I saw this truck while sitting at a Sonic Drive-In in Monroe, Louisiana. I got the tires out of proportion to each other, but it was necessary to spend some of my time there eating a hamburger (actually a delicious steak sandwich which are not available at our local Sonic).
This palmetto was at a service station also in Monroe. Since we were only there to get gas (and boudin) I didn’t feel that I had time to do it justice so I took a picture and drew it later from the phone gallery. Soon I’ll do another post about using a cell phone camera as a source of models.
Visual memory is very short but this is a good exercise for it. To look, see, and draw while riding down the road 80 mph is a challenge. It’s easier, however, if you decide on a category or theme of objects to look for. This is similar to an add-on drawing but is unified by subject.
I discovered the idea on a recent road trip. At the time I was just trying to find a way to draw while riding. I started the first drawing with some simple buildings, grain elevators, the distant mountains, and one of the ever-present pumps. As the scenes flew by, the drawing evolved into a collection of mostly signs. Repetition of the signs unified the whole. That is where I got the idea of a theme. So on the way home I drew the collection of Texas trees. Later I may get the road sign one back out and try to do a finished version with shading or color.
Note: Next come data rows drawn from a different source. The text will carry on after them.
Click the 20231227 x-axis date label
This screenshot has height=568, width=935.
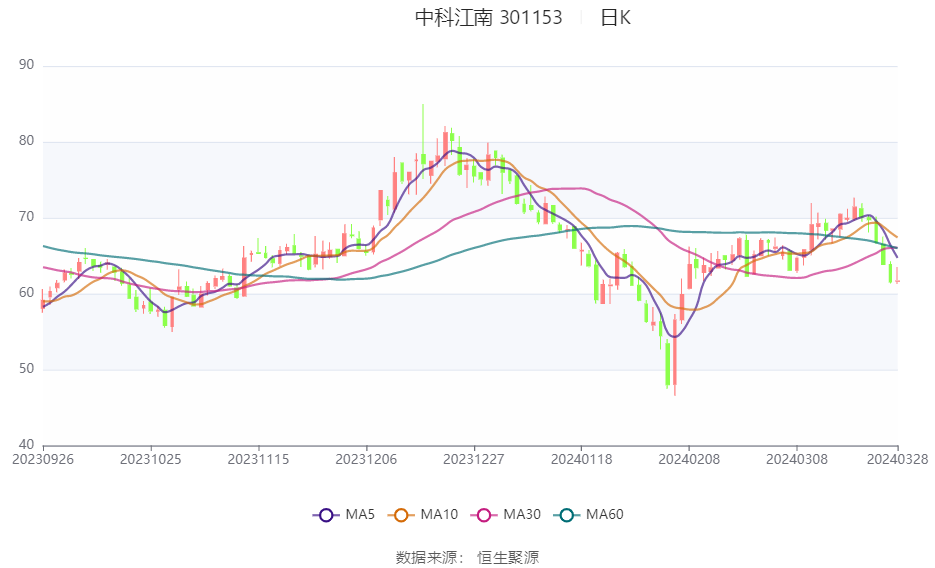click(474, 459)
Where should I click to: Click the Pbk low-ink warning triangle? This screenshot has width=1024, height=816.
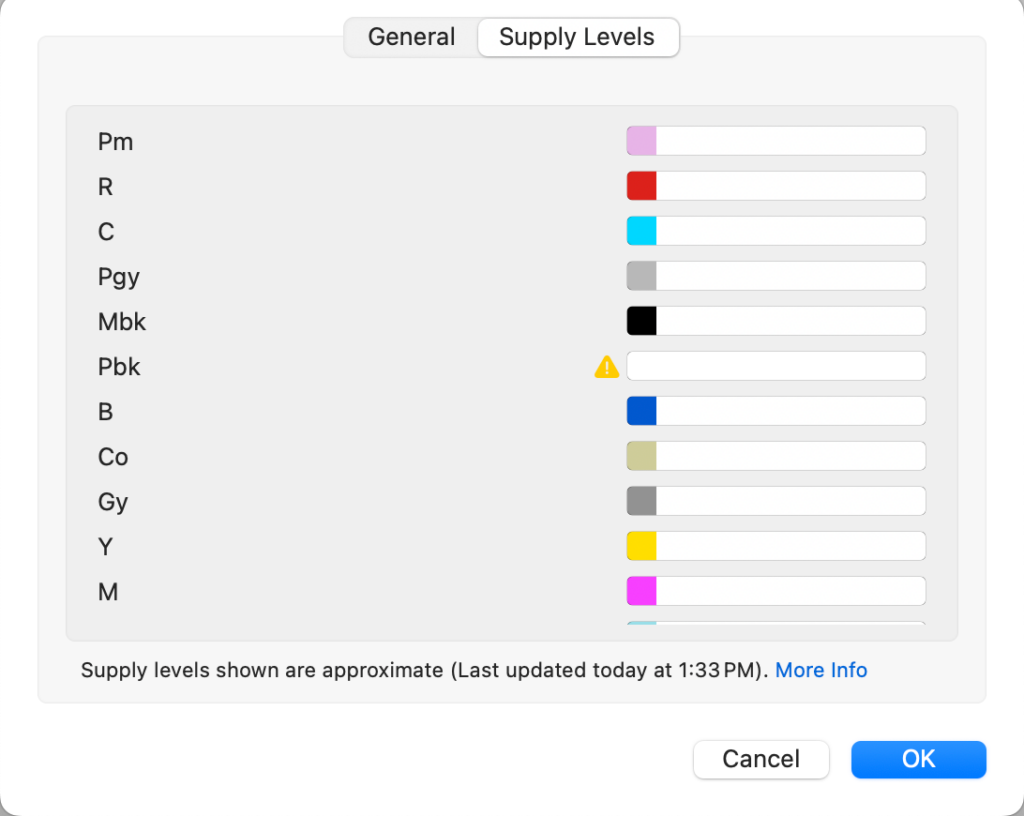click(606, 366)
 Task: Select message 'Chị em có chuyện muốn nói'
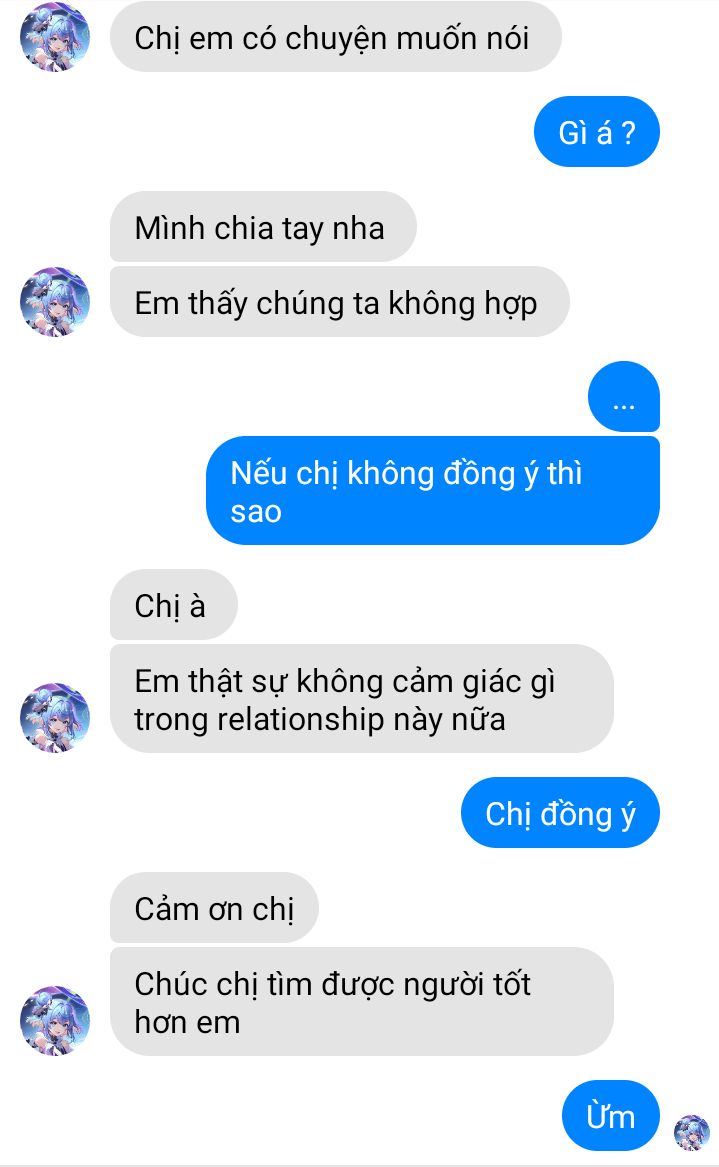click(335, 37)
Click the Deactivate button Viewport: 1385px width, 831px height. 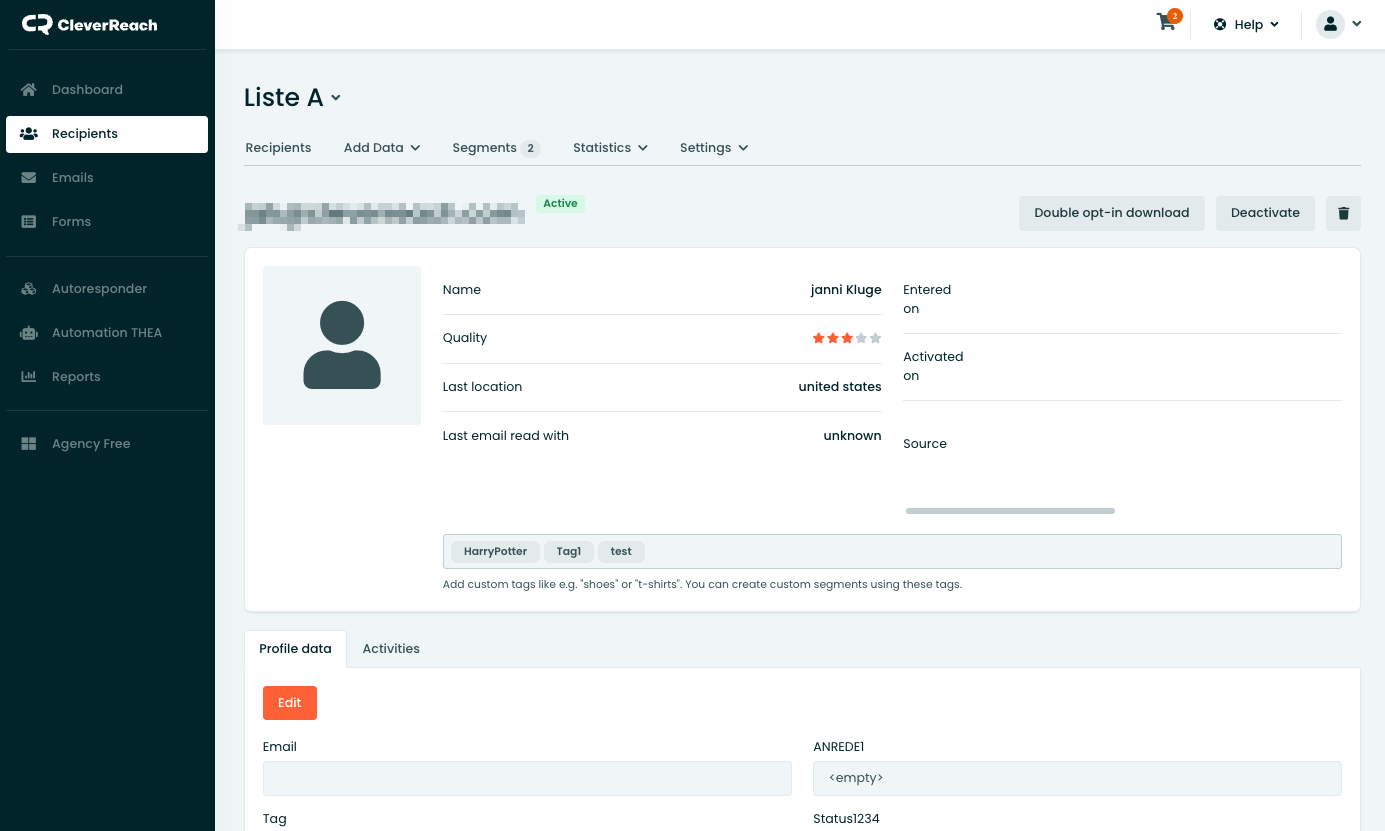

Themed collections are good for practicing observational skills. For instance a drive through west Texas may seem to be just endless miles of beige flatness broken only by scrubby trees, trains, light poles, and oil pumps. However, when you start looking closely enough to draw, you will notice that each of those scrubby trees has a unique character. The pumps vary in size, and configuration. The trains are strings of bright saturated color passing over a panorama of earth tones. The light poles range from simple T’s to monstrous two legged constructs that seem to march across the desert like an army of robots. Even the desert is a constantly changing palette of color and texture spreading over vast distances like a tapestry.
I found a similar idea to my themed drawing prompt in a book called SKETCH by France Belleville-Van Stone. She calls it an inventory and offers some variations on the idea. I highly recommend this book if you’re into daily drawing and would like some inspiration and practical tips.